New York State Sen. James Skoufis, who recently launched a longshot bid for DNC chair, said in an interview that that though he empathized with Biden’s role as a father, his pardon “does undermine our ability to make the case against Donald Trump when he absurdly claims that the Department of Justice has been targeting him and his loyalists, and so it's disappointing when I see this news.”
He added, “As Democrats, we need to very sorely rebuild trust in communities and address the reputational deficit that we have with so many Americans, this does not help.”
Several potential DNC chair candidates, including Michigan State. Sen. Mallory McMorrow, former Rep. Max Rose (D-N.Y.), 2020 Sanders campaign manager Faiz Shakir and U.S. Ambassador to Japan Rahm Emanuel, declined to comment or did not respond to questions about the pardon.

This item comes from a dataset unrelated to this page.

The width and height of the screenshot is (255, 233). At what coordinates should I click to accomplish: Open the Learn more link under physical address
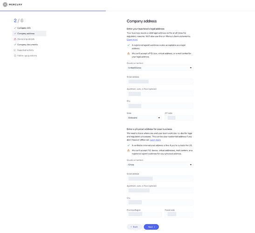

Despite some Democrats’ attempts to run away from the issue on Monday, it was bubbling up organically across the country. And in at least a few corners of the party, pressure was building to take a stand apart from Biden. Rep. Marie Gluesenkamp Perez (D-Wash.), Sen. Gary Peters (D-Mich.) and Sen. Tammy Baldwin (D-Wis.), who all represent swing districts or states, criticized the pardon on social media.
Former Rep. Cheri Bustos, who was at an Illinois Chamber of Commerce event in Chicago’s western suburbs this morning, sidestepped a question from an attendee about whether Biden's pardon could give Trump political cover for possible pardons for those charged in the Jan. 6 attack on the Capitol.
“I don’t see how that has anything to do with Hunter Biden being pardoned," Bustos said.
After leaving the stage, she added in an interview, “What father wouldn’t want to help his son if he is in a position to do so? As the mother of three boys, I would do all that is possible to give them a better life. He did what most dads would do. He reacted as a father.”